Pastor Mike Dillman and the congregation at a local First Assembly of God understand that better than most. When the dark days of the foreclosure crisis started descending on the Valley, they didn't wait for a hand-out from Washington, D.C., nor did they cower in fear. They stepped forward in faith armed with the tried and true practices of living within one's means and investing sweat equity instead of riding the enticing speculative wave of fast dollars.

Thirteen months ago, the congregation led by Dillman made a bold move. They bought the poster home for all that was wrong with the foreclosure crisis: People buying homes beyond their financial means, the dregs of society taking over the foreclosed house and trashing it in unspeakable ways while terrorizing the good people of the neighborhood, and a bank clueless on what to do.

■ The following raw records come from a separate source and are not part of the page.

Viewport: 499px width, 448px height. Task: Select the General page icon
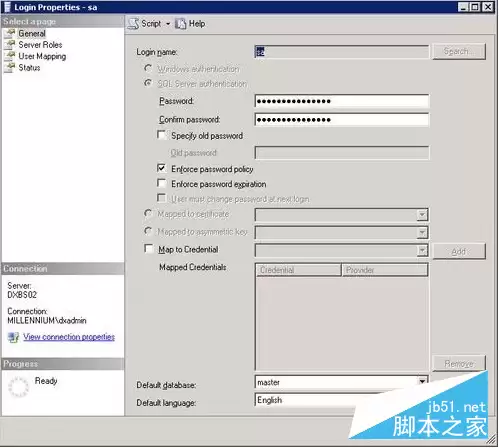(10, 33)
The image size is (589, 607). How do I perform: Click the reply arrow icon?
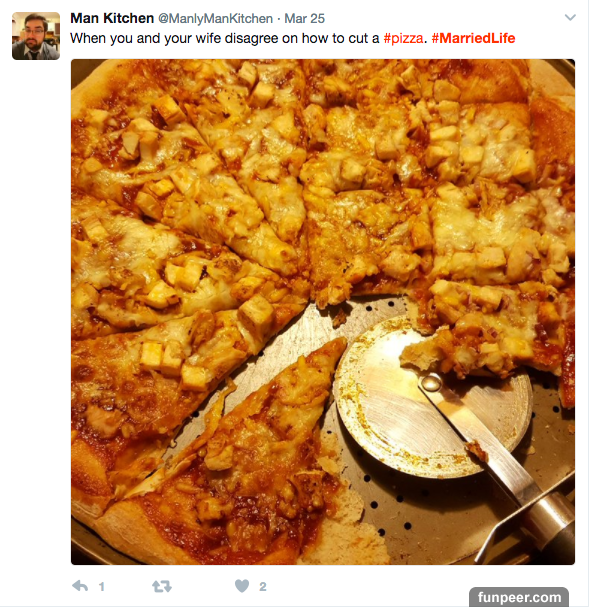[x=80, y=586]
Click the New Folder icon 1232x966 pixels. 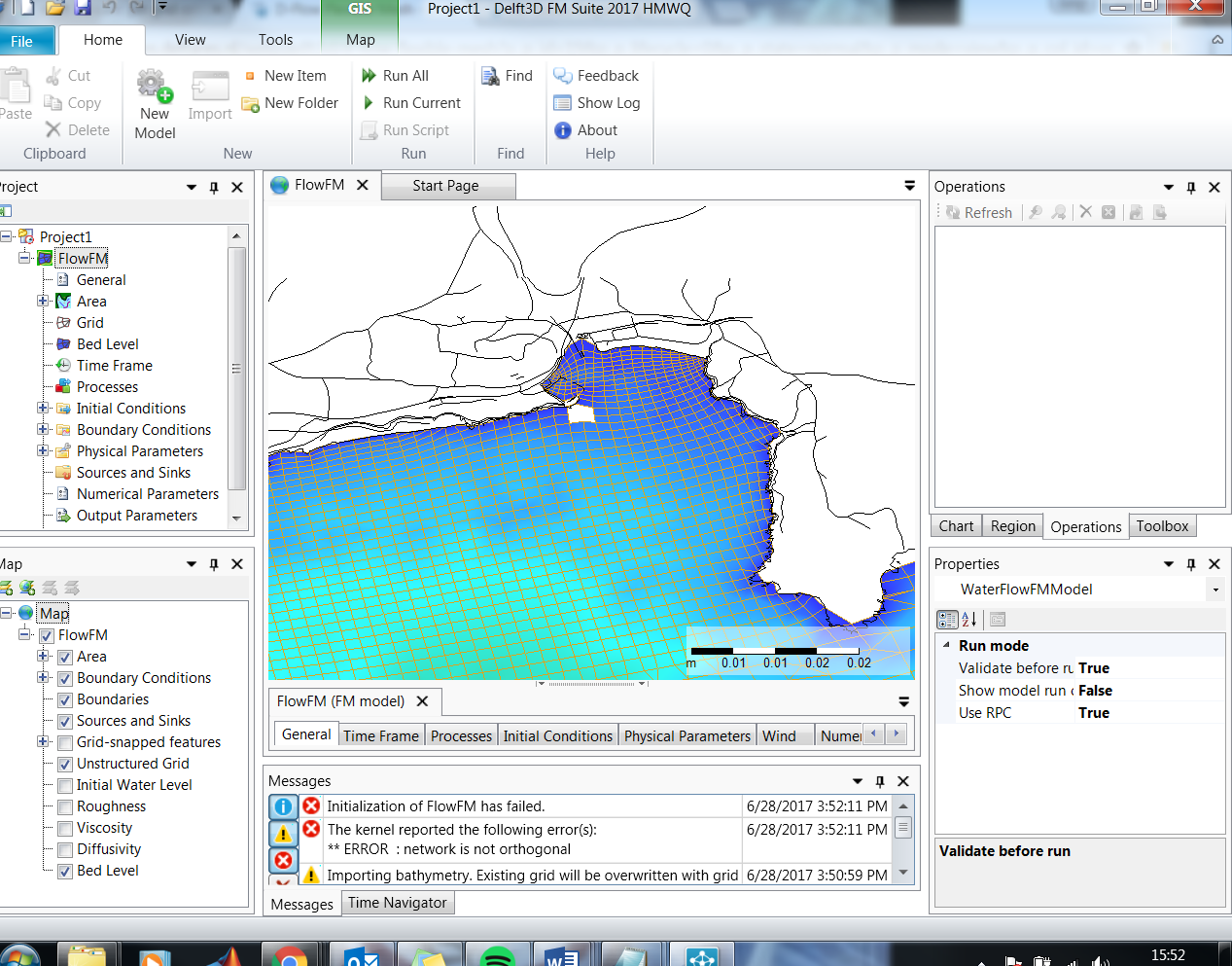[251, 104]
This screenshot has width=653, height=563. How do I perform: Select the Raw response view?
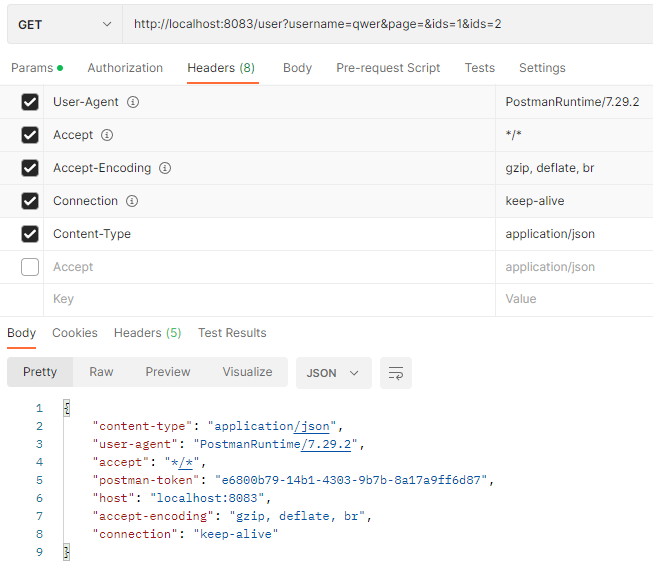[x=101, y=372]

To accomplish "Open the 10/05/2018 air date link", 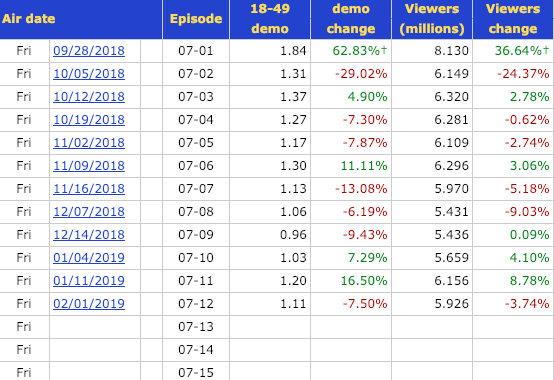I will (x=89, y=74).
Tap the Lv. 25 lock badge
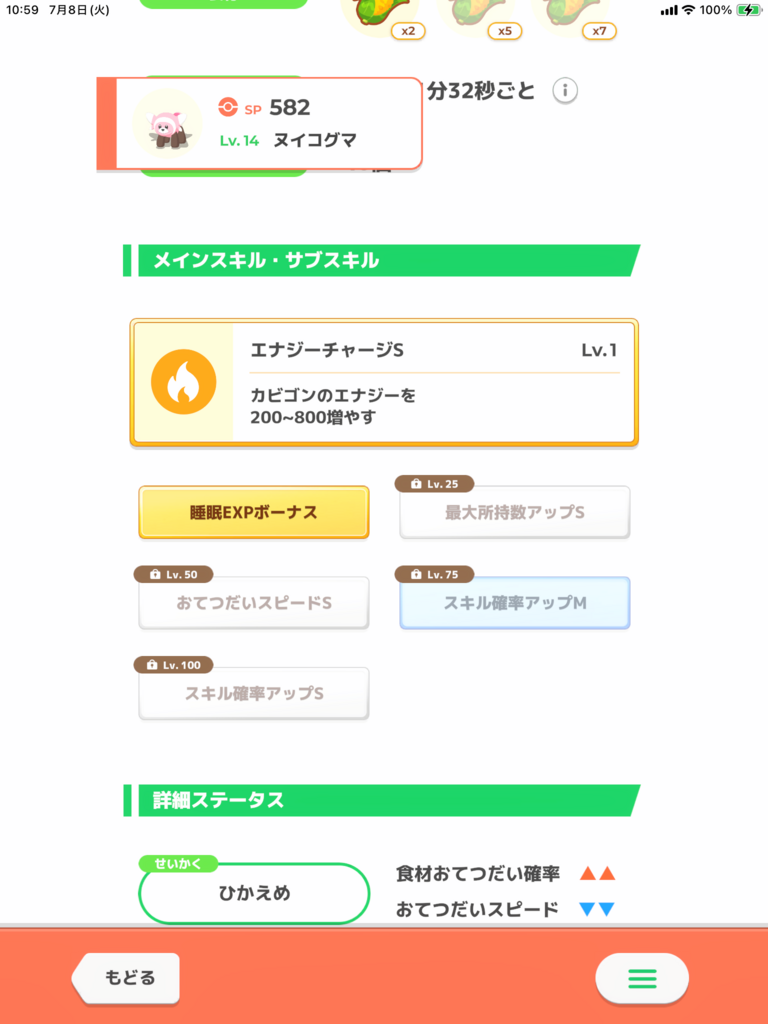Image resolution: width=768 pixels, height=1024 pixels. coord(434,484)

It was, without a doubt, the worst home in town when it came to damage done by squatters. Doubters weren't just stunned - some were outraged. They were convinced the housing market was on the verge of a complete collapse and that Dillman was leading his church down the path to financial ruin. Mind you, these weren't members of the congregation but others who accused him of gambling recklessly with the church's money.

They did what everyone thought impossible. After two months of elbow grease and restoring the two-story home, they sold it for a solid return that went to fund various church outreach programs.

America's economy isn't controlled by the government or Wall Street. It is the sum of countless billions of decisions that 305 million Americans like Dillman, you and I make each day. President Obama won't deliver us and certainly Congress won't. The only people who can do that are us.

California's unemployment is approaching 10 percent. It isn't a record as far as benchmarks go, but it does create a psychological impact fed by fear of the unknown.

Those who are keeping their wits about them are preventing the entire deck of cards from collapsing completely on all of us. Those buying fall into three categories. First, there are those buying to live in homes they can call their own. They typically intentionally buy below the maximum they can quality for a mortgage and look for basic housing needs and don't get caught up in the pride and envy of one upping that has driven buyers in the past or the lust for a quick profit.

Then there are long-time investors who are buying, fixing up homes and then reselling them at prices people can afford. Greed isn't in the equation. They just want to make a reasonable profit.

Then there are the first-time housing investors who are taking money out of banks and paying cash for homes. The return from rent, without a doubt, is much higher than having your cash lay around in a bank. Their actions speak to an underlying faith in how solid the economy is despite the non-stop 24-hour gloom and doom on the cable news channels.

Yes, we've hit a soft spot but it isn't quicksand unless, of course, we start wallowing in our self-pity and let our woe-is-me tears undermine us.

There are signs that housing prices have hit bottom in the Valley. That doesn't mean that things are going up any time soon; it could be a long journey across the bottom that could take us into 2010 and beyond.

Counting on Washington, D.C., to save us all is much like thinking you can permanently lose weight you packed on over the years with a quick fix in 60 days. It just isn't going to happen. Getting both your finances and weight under control require lifestyle changes.

Our perception of housing needs and wants has to get back to where it was 50 years ago when the idea of simply owning a home was grand.

Once you get there, then you can understand how men like Dillman can keep their heads when everyone else seems to panic.

They understand we all hold our fate in our own hands as free men who reap what we sow.